• WORK TO COMPLETE:
If pictures appear in the lines below, skip them and copy exactly the lines from the one containing "This screenshot has height=594, width=683." through the one containing "Click 讚 to like the post", and nothing else.

Top of EXERCISE DATA

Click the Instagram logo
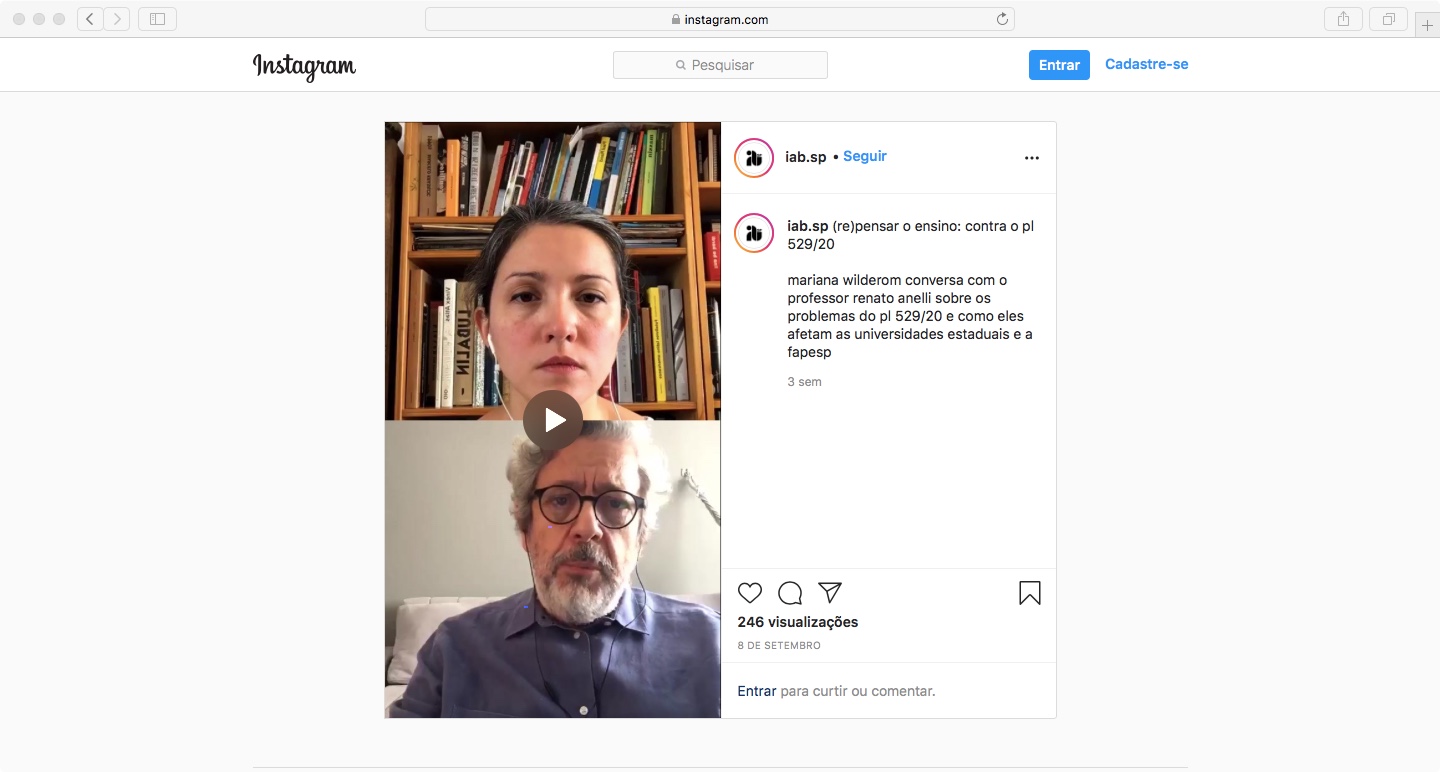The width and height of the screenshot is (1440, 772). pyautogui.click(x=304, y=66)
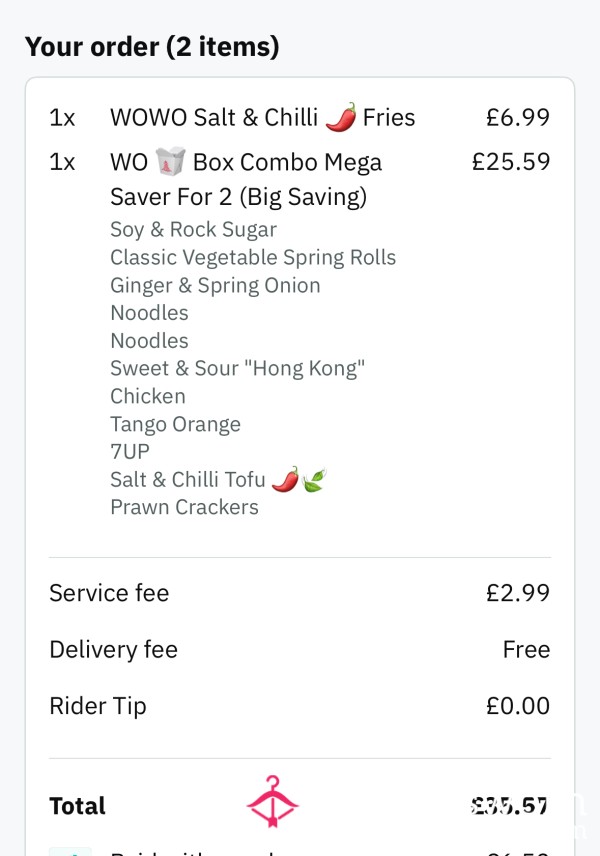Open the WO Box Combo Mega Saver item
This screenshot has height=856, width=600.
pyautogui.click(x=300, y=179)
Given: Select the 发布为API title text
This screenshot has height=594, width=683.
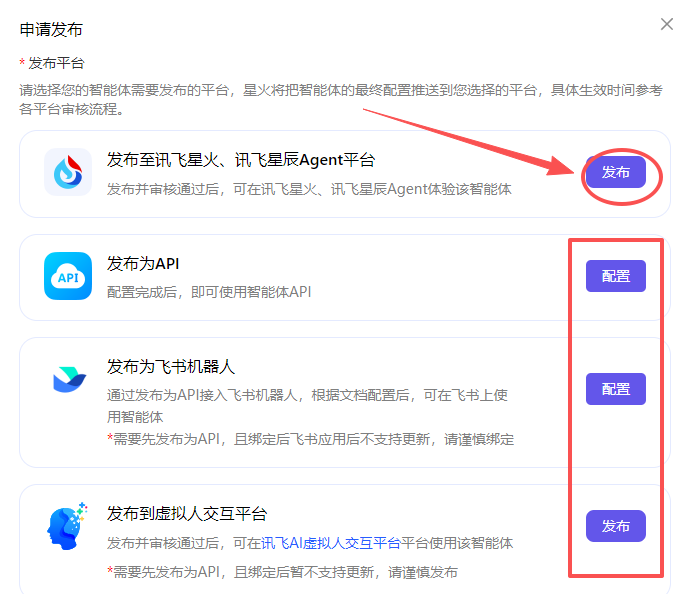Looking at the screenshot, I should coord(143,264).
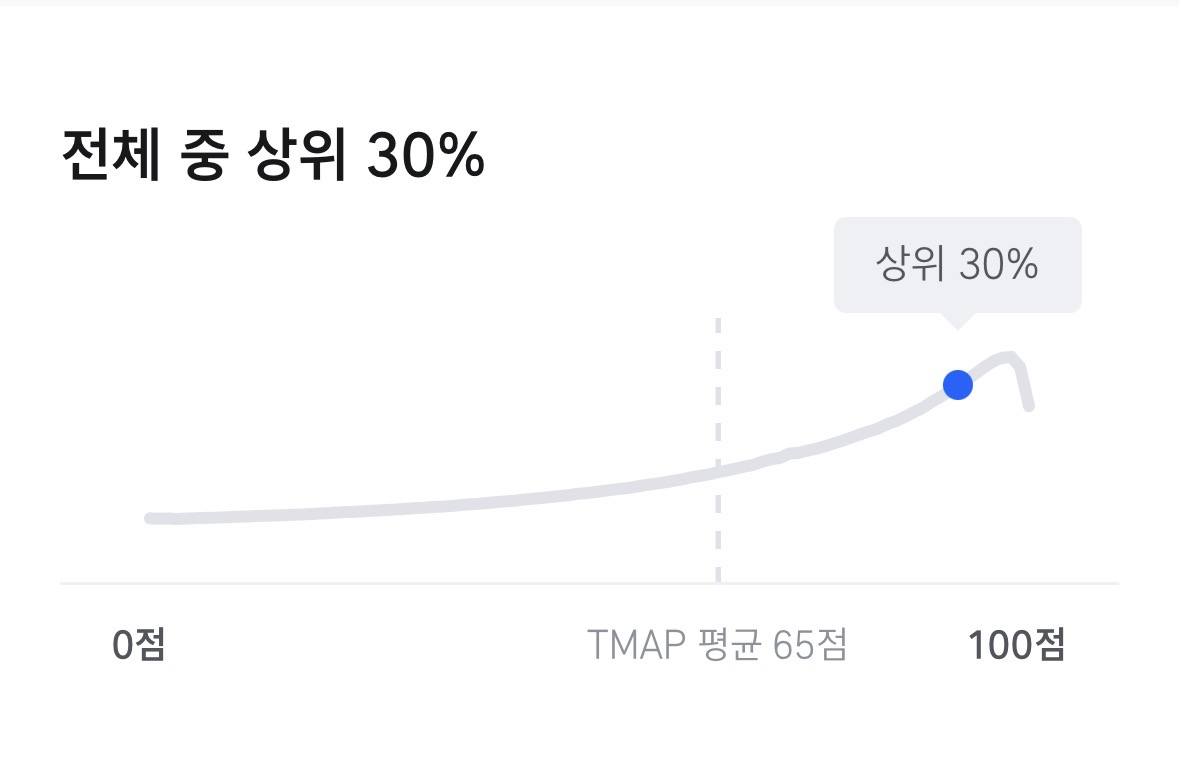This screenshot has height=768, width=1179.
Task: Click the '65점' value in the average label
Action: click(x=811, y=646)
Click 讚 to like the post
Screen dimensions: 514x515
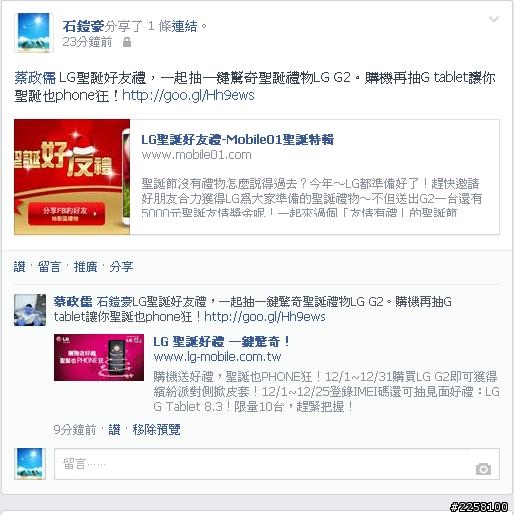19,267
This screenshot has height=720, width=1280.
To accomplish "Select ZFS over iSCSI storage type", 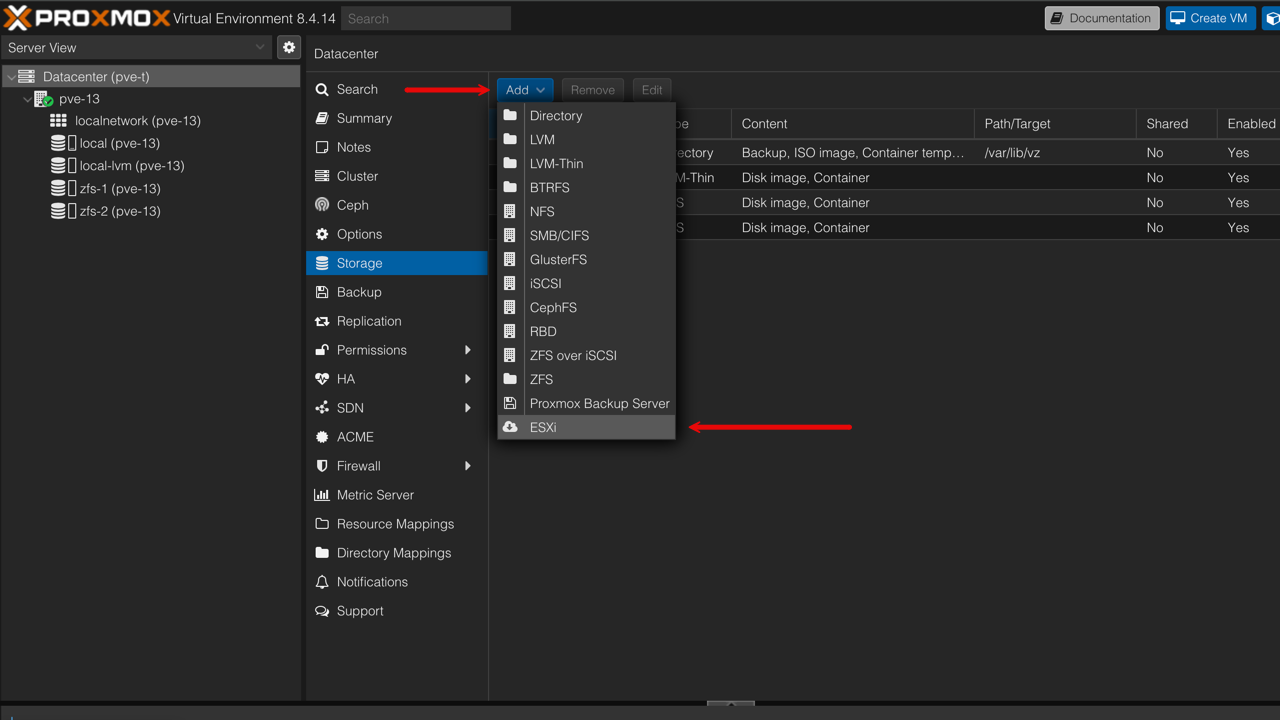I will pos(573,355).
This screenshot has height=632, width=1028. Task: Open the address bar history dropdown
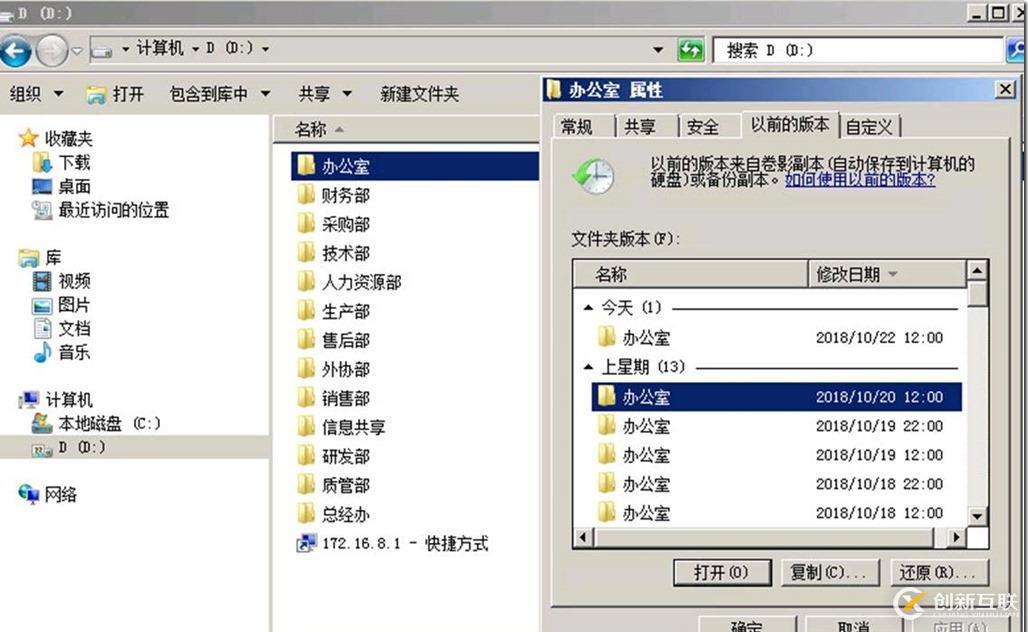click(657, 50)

Bottom of EXERCISE DATA

• RESULT:
This screenshot has height=594, width=683.
Looking at the screenshot, I should coord(143,264).
This screenshot has height=768, width=1179.
Task: Click the '65점' value in the average label
Action: click(x=811, y=646)
Click 讚 to like the post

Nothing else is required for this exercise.